Original Description: Reverse a linked list from position m to n. Do it in one-pass.
- 要求:
一个单向链表,reverse 其中 m 到 n 位置的节点- 1 ≤ m ≤ n ≤ length of list.
- 要求只能遍历一遍
- 返回: reverse后的链表
- 例子:
- input: 1->2->3->4->5->NULL, m = 2, n = 4
- output: 1->4->3->2->5->NULL
Solution
先走\(m\) 步到当前节点curr,保留curr, prev的备份用于后续链接reverse的节点。 再利用 \(n-m\) 步进行reverse. Note: brute force提取 m ~ n 段节点,reverse,再链接回,会超时。

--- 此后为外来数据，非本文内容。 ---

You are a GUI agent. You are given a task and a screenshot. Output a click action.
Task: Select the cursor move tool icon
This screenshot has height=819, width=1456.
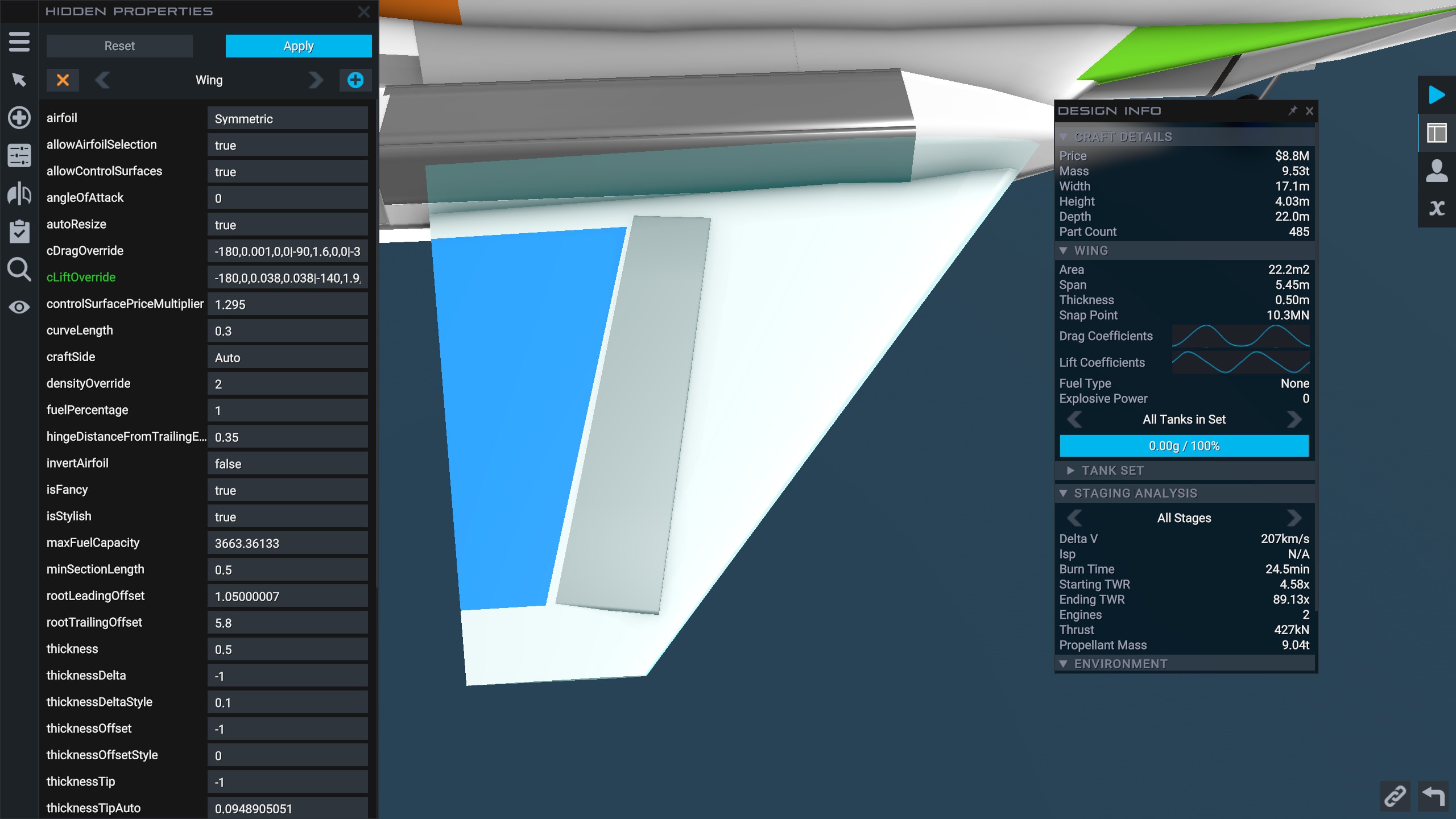[19, 80]
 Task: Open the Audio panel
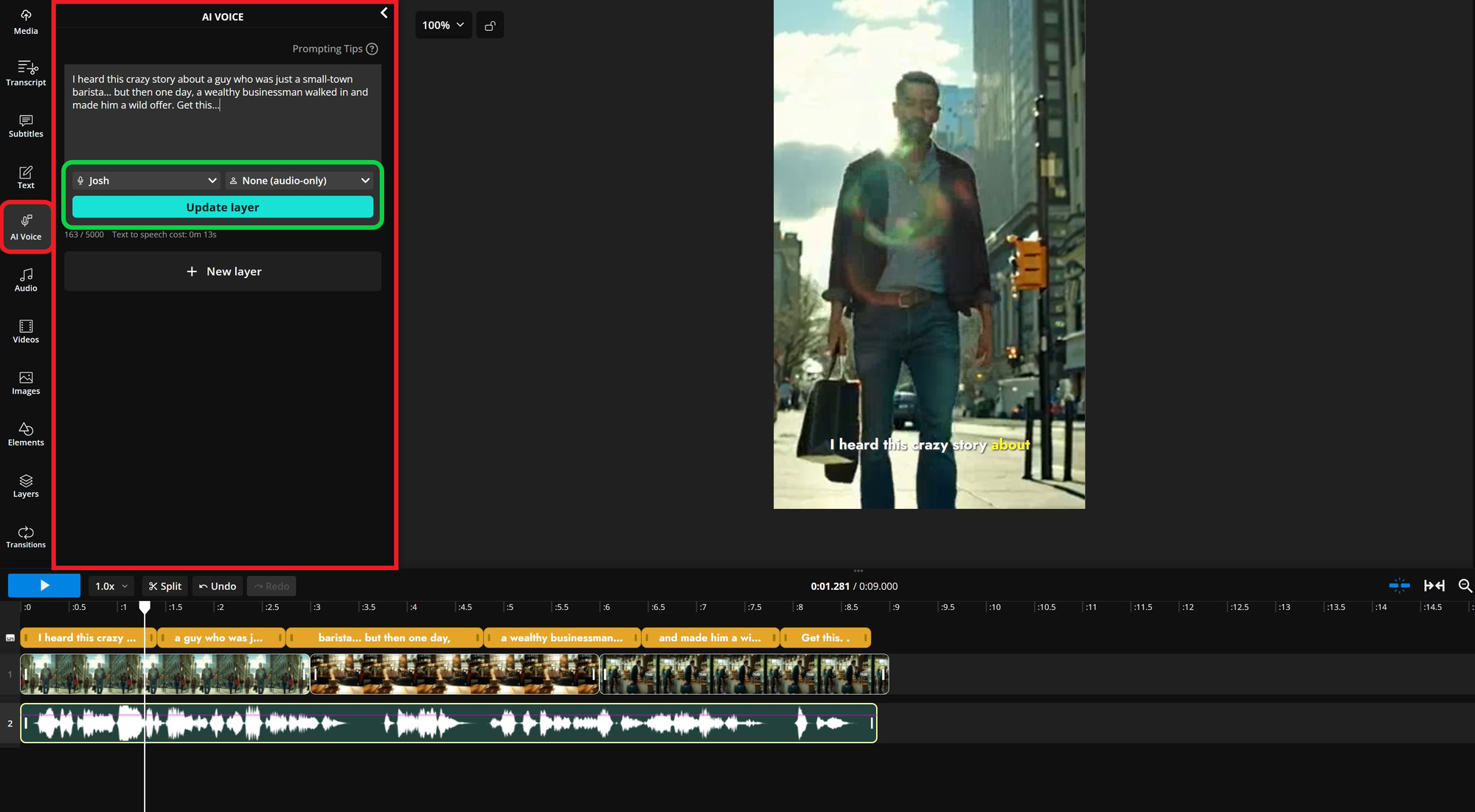tap(26, 279)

# Definition for singly-linked list.
# class ListNode(object):
# def __init__(self, x):
# self.val = x
# self.next = None
class Solution(object):
def reverseBetween(self, head, m, n):
"""
:type head: ListNode
:type m: int
:type n: int
:rtype: ListNode
"""
dummy = ListNode(0)
dummy.next = head
curr = dummy.next
prev = dummy
for i in range(m-1):
prev = curr
curr = curr.next
prev_copy = prev
curr_copy = curr
for i in range(n-m):
after = curr.next
curr.next = prev
prev = curr
curr = after
after = curr.next
curr.next = prev
prev_copy.next = curr
curr_copy.next = after
return dummy.next
EPI 的解法:
思路同上,但是code更简洁
class Solution(object):
def reverseBetween(self, head, m, n):
"""
:type head: ListNode
:type m: int
:type n: int
:rtype: ListNode
"""
dummy_head = sublist_head = ListNode(0)
sublist_head.next = dummy_head.next = head
for i in range(1,m):
sublist_head = sublist_head.next
# reverse sublist
sublist_iter = sublist_head.next
for i in range(n-m):
tmp = sublist_iter.next
sublist_iter.next, tmp.next, sublist_head.next = (tmp.next, sublist_head.next, tmp)
return dummy_head.next